Planet Retail Research Director Matthias Queck told the audience that Aldi, the leading global private label grocer by share at 95 percent, had lowered its private label share in 2011 to 91 percent as it began to add leading brands in major categories to its European stores.
Queck said that Aldi was adding leading brands to counter the success of its main competitor, Lidl, to attract more and new shoppers, to increase the average purchase, and to become a one-stop destination.
“The new thing is that the brands will be offered in addition to the private label,” he said. “So in this case, it’s the brands that are the me-too products.”
Queck said that Aldi was facing potential pitfalls with the strategy, suggesting that Aldi had no experience promoting brands, and that the addition of leading brands conflicted with Aldi’s no-gimmicks philosophy and its strict everyday low price philosophy.
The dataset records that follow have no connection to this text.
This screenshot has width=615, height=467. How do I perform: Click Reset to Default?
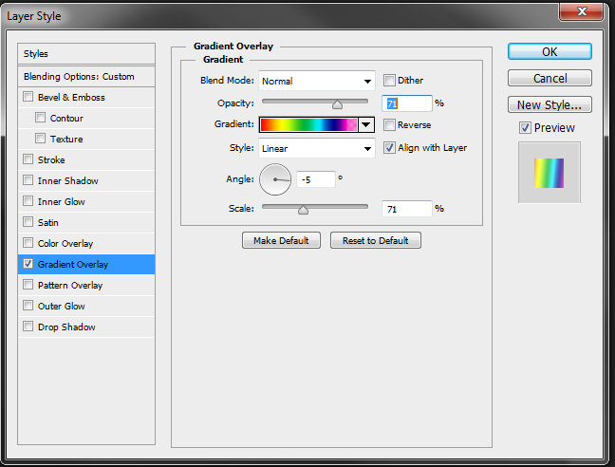(x=375, y=241)
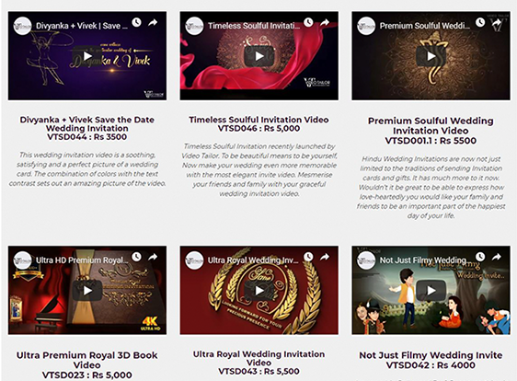Open Premium Soulful Wedding Invitation Video heading
517x381 pixels.
pyautogui.click(x=431, y=126)
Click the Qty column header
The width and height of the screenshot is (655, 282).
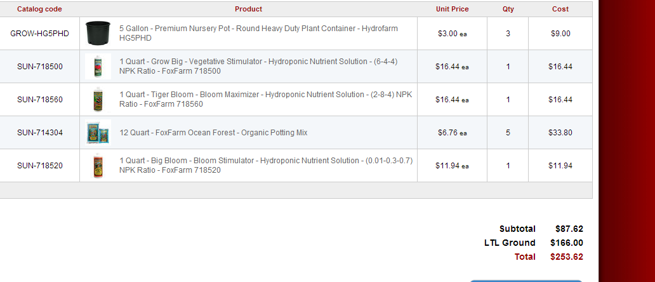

But the move toward selectively adding leading brands mirrors similar trends in the dollar store channel, and in drugstores, as each tries to become one-stop destinations.
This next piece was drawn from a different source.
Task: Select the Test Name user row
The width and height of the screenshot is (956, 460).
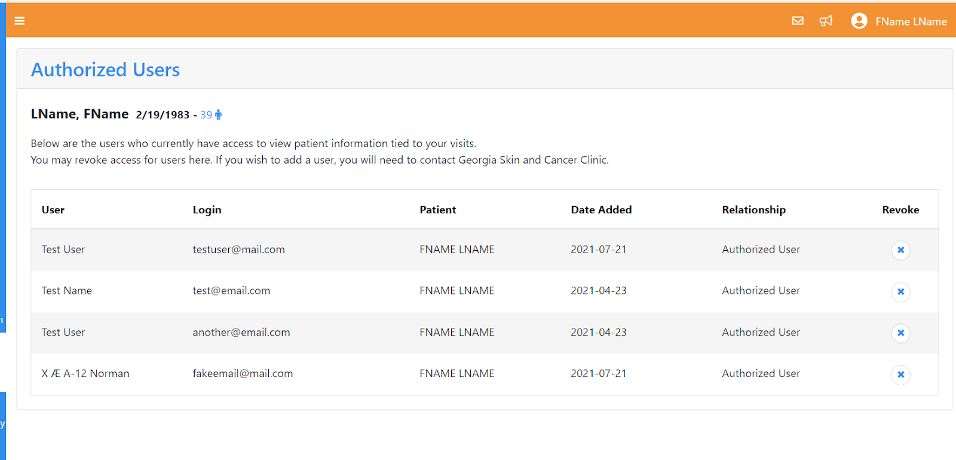Action: pyautogui.click(x=485, y=291)
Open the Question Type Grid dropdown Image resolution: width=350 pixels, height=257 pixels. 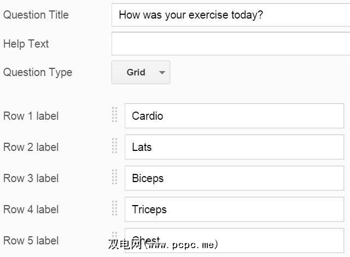coord(141,72)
“You can see that as a similar movement, becoming more of a one-stop shop,” he said. “But for dollar and drugstore, I think it’s about increasing foot traffic and consumer visits, but for Aldi I think it’s about getting more people to come in or to come back from other players who offer these brands.”
Still, Queck said the global leader in private label share is not turning its back on its bread and butter.
“For Aldi, it’s not a change in their set of mind,” he said. “They saw they need some brands to add some traffic. Their heart still beats for private label, I believe.”
However, Queck said that the rethinking of private label philosophies was not limited to Aldi. Other retailers, including global powerhouse Carrefour and Tesco, are considering balancing their private label offerings with their branded programs.
“Exclusivity can also be created with manufacturer brands,” he said. “They can offer advantages such as acceptance in tricky categories, such as health and beauty.”
He cited an exclusive version of Heinz ketchup offered only at Ahold’s Albert Hejin chain in the Netherlands, and Swiss retailer Migros reintroducing a cocoa drink called Banago exclusively in their stores.
“That said, for those that get it right in developing private label, the benefits are still enormous,” he said.
Another main focus of the webinar discussed the role that private label suppliers should take in the future. Although many suppliers believe they want partnership on an eye-to-eye level, Queck said they should strive for more. He referred to it as captainship, with the suppliers becoming a one-stop shop for retailers to gain all their products in a category from that supplier, whether that supplier produces all the product itself or organizes other suppliers through a supply chain.
“Private label suppliers need to liberate themselves,” he said. “They need to transition from being pure suppliers to being full-service providers.
“Category captainship requires a very high level of trust from the retailer. A powerful retailer does not want to surrender that power to a manufacturer. … But we believe there are private label suppliers capable of doing this.”